Мысленно переношусь в слякотные ноябрьский дни 1961 года. Помню примчавшегося, с блестевшими лихорадочно глазами Твардовского. «Пол-литра на стол!», — скомандовал он и с момента её появления (потом появилась и вторая) говорил только он и только об одном: о «Щ-864», так назывался тогда «Иван Денисович». И о её авторе, простом рязанском учителе, то ли физики, то ли математики, которого он еще не видел, но вызов которому уже послал. Твардовский был человеком строгим и требовательным, угодить ему было нелегко, А тут он просто пылал от восторга, не давал никому слова вставить, торопливо листал рукопись, чертыхался, когда не смог найти нужного места, а найдя («Ну, налей-ка еще!»), начинал и не мог уже остановиться. Уходя, в дверях уже сказал: «Ничего вы еще не понимаете! Прочтете – поймете! Такого еще не было! До самого Никиты доберусь, но вещь опубликую!» Через год «Иван Денисович» появился на свет. Усилиями Льва Копелева (это он принес рукопись в редакцию), Анны Самойловны Берзер (первая прочла, ахнула и ловко подсунула в нужный момент Твардовскому, сказавши: «Лагерь глазами мужика, очень народная вещь!»), самому Твардовскому «верхнему мужику», как назвал его в своем «Теленке» Солженицын, а потом и «верховному мужику» — Никите Сергеевичу.
С пахнувшим еще, как говорится, типографской краской свеженьким одиннадцатым номером «Нового мира» приехал я в Париж в декабре 1962 года. «Тут же отнеси Сартру!» — приказано было мне в Москве. Успев только бросить чемодан в гостиничном номере, я сразу же бросился к нему, хотя и не был с ним знаком. Торжественно вручил заветный номер журнала, а на утро (до сих пор не могу понять, как это получилось), купив в киоске «Пари-матч», обнаружил в нём отрывки из вчера только привезенного мною «Ивана Денисовича». После этого говорят, что чудес не бывает.
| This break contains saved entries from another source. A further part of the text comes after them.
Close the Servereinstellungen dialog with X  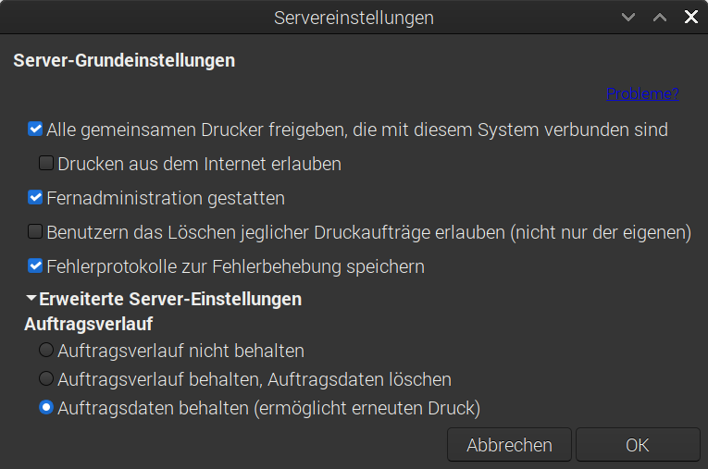pyautogui.click(x=690, y=18)
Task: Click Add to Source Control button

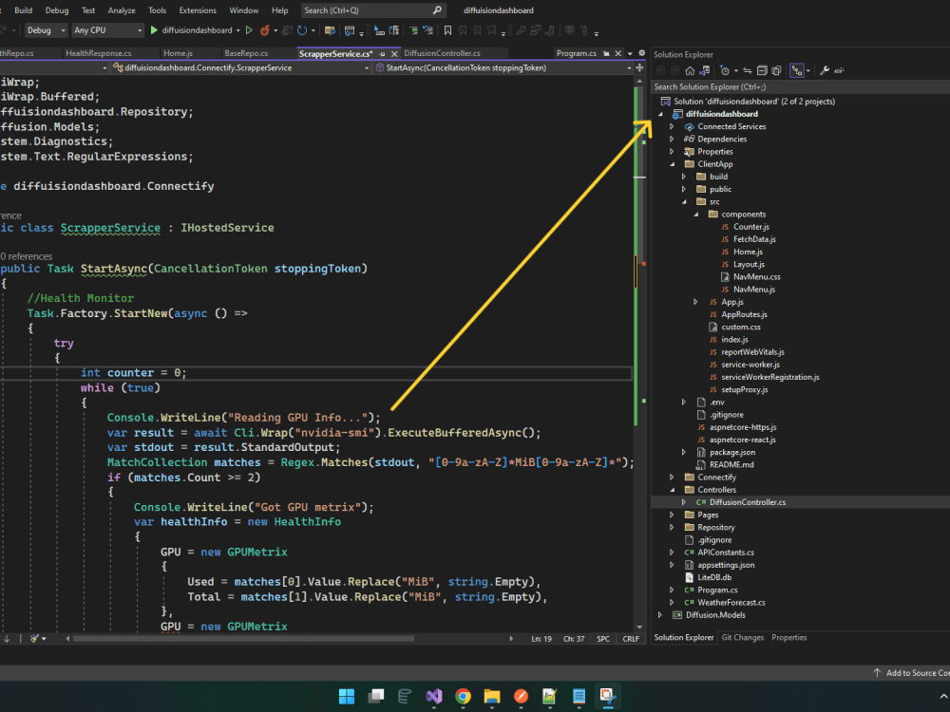Action: tap(912, 673)
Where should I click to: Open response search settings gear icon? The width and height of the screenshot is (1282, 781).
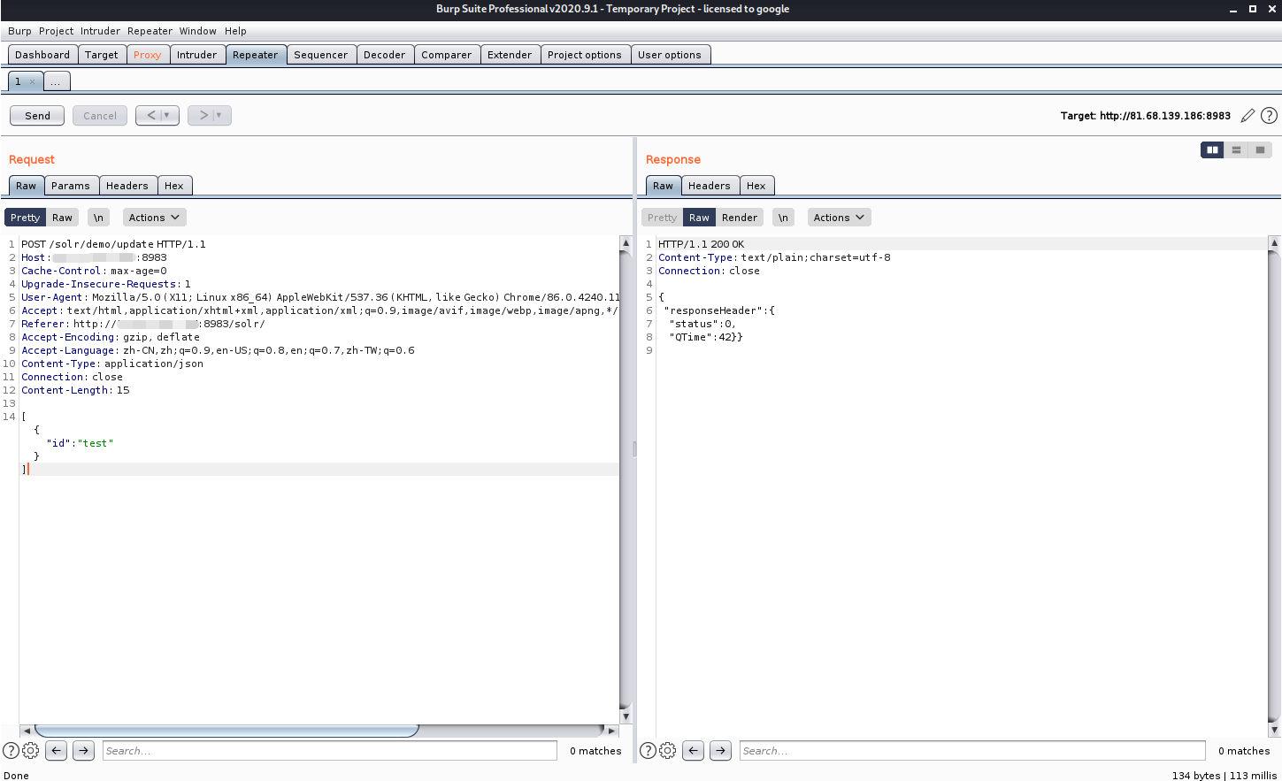click(668, 751)
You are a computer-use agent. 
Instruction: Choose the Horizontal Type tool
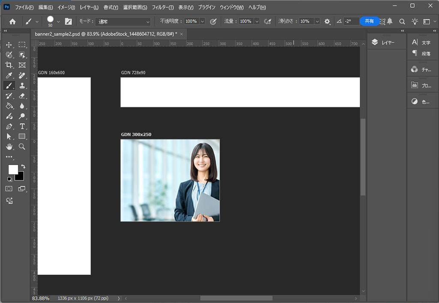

Долго еще по стране звучали и носились по стране раскаты разорвавшейся «иванденисовской» бомбы, всё шире и шире расходились круги. Кто-то ворчал, кто-то был недоволен («зачем ворошить прошлое?»), но в основной массе читательской публике царил восторг и упоение. «Наконец-то! Дожили! Осиновый кол в спину всех Бабаевских, Грибачевых и Софроновых!» А я, к тому же, гордился тем, что первое издание «Ивана
Денисовича» на французском языке сопровождено было лентой-бандеролькой с моими словами: «После этой книге писать по-старому нельзя. Просто неприлично».
Когда меня иной раз спрашивают о значении этого события, я только руками развожу — да неужели вам самому не понятно?! Впервые в советской литературе заговорили о самом главном, о самом страшном (а оно, увы, и было самым главным), о том, о чем говорили только за пол-литрой и то полушепотом. А теперь, пожалуйста, во весь голос, и где — в «Новом мире», в лучшем журнале!
И второе, не менее существенное. Никита, оказывается, не только самодур и кукурузник, а в чем-то, вроде, и разбирается. Понял, наконец, что от вранья мы задыхаемся, что без настоящей и истиной правды не может существовать литература, короче, засияли перед нами необозримые, прекрасные дали, небо покрылось алмазами…
Увы, не долго это длилось. Темные силы, как это обычно и бывает, взяли верх. Пробитую Солженицыным щель, в которую ринулась лагерная тема прочно заткнули кляпом, а самого Солженицына обозвали «литературным власовцем» и выгнали вон… А до этого и уж слишком зарвавшегося Никиту. Одного заграницу (испугались заразы), другого на пенсию, в подмосковную дачу, где он, бедняга, принялся за мемуары, по-моему, очень интересные.
О дальнейшем говорить сегодня не будем. Никиту более или менее забыли, Солженицын продолжает вязать свои «узлы» в тиши вермонтских лесов, писательская братия России и прочих «республик свободных» стареет и редеет, кого выдворили, а кто в лучший из миров ушёл. Бабаевских и прочих Софронвых что-то не очень слышно, Чаковский с Кожевниковым по-прежнему редактируют свои уважаемые печатные органы, стали Героями Соцтруда, а подросшее и подрастающее поколение иной раз радует удачами и думаю в этом им очень помог Иван Денисович Шухов, Щ-864, двадцатилетие которого мы сегодня празднуем.